The chart below is a weekly setup of GBP/USD. The original Brexit vote in June 2016 caused a huge spike which saw the pair head sharply lower, breaking from a bearish flag pattern. The continuation lower bottomed out at 1.1905 in October 2016 before staging a corrective move higher that lasted for 80 weeks between October 2016 to April 2018, increasing by 20.76%. The correction eventually ran out of steam at the 61.8% Fibonacci retracement level before resuming the long-term downtrend.
Since reaching the recent peak at 1.4392, cable has retreated by around 13% versus the US Dollar. The major supports on the downside from here are at the August 2018 lows of 1.2661, the 78.6% Fibonacci retracement level at 1.2434 and the post Brexit low of 1.1905.
The whole Brexit scenario is likely to take many twists and turns over the coming days, weeks and months. We have mapped out some simple outcomes and what we expected it could mean for Sterling.
Outcome 1 – May wins -Terms agreed
May’s version of Brexit begins on 29th March 2019
In the unlikely event that the deal is accepted by Parliament, then Sterling is likely to rally in relief.
Technical on GBP/USD – The bull case
The daily chart shows the choppy and indecisive price action that has been present in GBP/USD since September 2018. A wedge pattern has formed, which is likely to break out in either direction as a result of the vote on the 11th December 2018. The relief of a deal being agreed, we believe, could see GBP/USD rally towards the 61.8% Fibonacci resistance at 1.3721 in the weeks following the vote. This would be an increase of around 7.5% from current levels. If price is accepted above that level, then further upside moves towards 1.4000 and 1.4375 could be seen.
Stocks to Buy
In the event of GBP/USD rallying, investors are likely to flock to riskier, domestic stocks to capitalise on the move.
Names that score well in our fundamental model, that are UK based include Berkeley Group, BT Group, Next, EasyJet and Aviva.
The chart below shows how poorly the combined list of stocks (Blue) have performed since March 2018. The line is closely correlated with GBP/USD (Orange), on both charts the bearish momentum has stalled and support been found. This is now a waiting game on the outcome of the Brexit deal.
Outcome 2 – May loses – Leadership contest?
May has proven in the past how thick skinned she is, but surely her position becomes untenable if the deal is not passed?
This triggers a whole new list of possibilities such as a General Election, No-Deal Brexit, Re negotiations or a Second Referendum.
This could lead to Initial turmoil in Sterling and the stock market. Markets hate uncertainty and without any strong leadership in place with regards to Brexit, markets could fall sharply.
Technicals on GBP/USD – The bear case
The weekly chart on GBP/USD could also suggest a more sinister technical setup, which in the event of a negative outcome on the 11th December, could potentially play out.
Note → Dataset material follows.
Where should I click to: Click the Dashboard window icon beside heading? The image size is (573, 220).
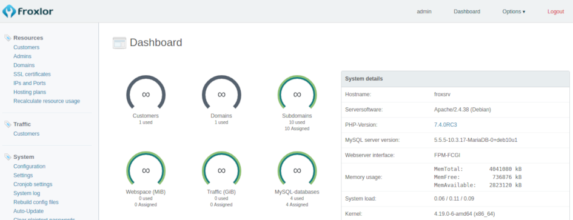tap(119, 43)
A bearish pennant pattern could complete on a break below 1.2700, which would imply a downside target of 1.1000 over the medium term. Certainly, the break of the wedge/pennant would setup a move back towards the post-Brexit lows at 1.1905 at a minimum.
Stocks to Buy
In the event of GBP/USD falling, investors are likely to flock to foreign domiciled stocks to capitalise on the move.
Names that score well in our fundamental model that are overseas based include Anglo American, Ashtead, BP, CRH and Diageo.
The chart below shows the inverse relationship between the basket of stocks (Blue) and GBP/USD (Orange). The correlation has broken down in recent weeks due to the ongoing trade war affecting US stocks and the GBP/USD price stabilising. However, in the event of the deal not being passed and GBP/USD heading south, we fully expect to see the correlation re-establish and for these stocks to head higher.
The specific outcome of next Tuesday, is of course, difficult to predict. These assumptions are only predictions and should not be taken as advice.